Typical scope: recurring commentary on existing dashboards, anomaly flags, and simple ad hoc questions about what is already in the warehouse. Building the warehouse itself, if it does not exist yet, is a separate step handled by a data engineering and ETL agent.
What stays with humans
Deciding which metrics actually matter to your business, and what to do about a flagged anomaly, stays with your team. The agent explains what the data shows; acting on it is a business decision informed by more than the dashboard.
Guards
Every number is pulled live from the warehouse, never approximated or remembered from a previous run. Access is read-only, the agent cannot alter a dashboard’s structure or the data behind it. Commentary is always clearly labeled as agent-written, so a reader knows it is a starting point to verify, not a final word.
Price and timeline
| Option | Price | What it covers | Timeline |
|---|---|---|---|
| Agency runs it | from $2,200 + support plan | Agent built, tuned and supervised by us, monthly commentary quality review | 2 to 3 weeks |
| Full control, handover-ready | from $3,700 | Same agent on your own warehouse and dashboard tool, your team runs it | 3 to 4 weeks |
Running cost is usually $15 to $60 a month in model and warehouse query usage.
Related
See the analytics service page and AI agents service page for the surrounding build. Within this group: SQL analyst agent answers ad hoc questions the same way, and data engineering and ETL agent builds the warehouse this agent reads from. For a related one-time setup, see automate dashboard commentary. Real commentary discipline behind this page: the two-brand analytics hub case study, where an AI analyst answers business questions with real SQL instead of guesses.
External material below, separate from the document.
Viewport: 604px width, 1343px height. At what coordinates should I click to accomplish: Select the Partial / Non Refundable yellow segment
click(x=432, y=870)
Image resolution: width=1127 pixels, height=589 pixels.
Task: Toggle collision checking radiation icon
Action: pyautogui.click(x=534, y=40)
Dashboard nobody checks until month end? Get in touch and we will look at what you already track first.
FAQ
How much does a BI and dashboard agent cost?
From $2,200 to wire into one existing warehouse and dashboard tool, live in 2 to 3 weeks. A build that includes setting up the warehouse itself usually runs alongside our data engineering and ETL agent, from $5,000 combined.
How long before it is writing real commentary?
2 to 3 weeks: it needs a few weeks of your actual metric history to learn what a normal range looks like before its anomaly flags and commentary are trustworthy.
Which tools does it work with?
Your existing warehouse (PostgreSQL or similar) and dashboard tool (Looker, Metabase, a custom dashboard, or similar), delivered as commentary attached to the dashboard or sent to Telegram or Slack on a schedule.
What if its commentary is wrong or misleading?
Every number it cites is pulled live from the warehouse, not estimated, so a wrong commentary is a reasoning error, not a fabricated figure, and it is always clearly labeled as agent-written so a reader knows to check before acting on it.
Does it have write access to our data or dashboards?
No. It has read-only access to the warehouse and writes only commentary text, never a figure in the underlying data. It cannot alter a dashboard's structure or the numbers behind it.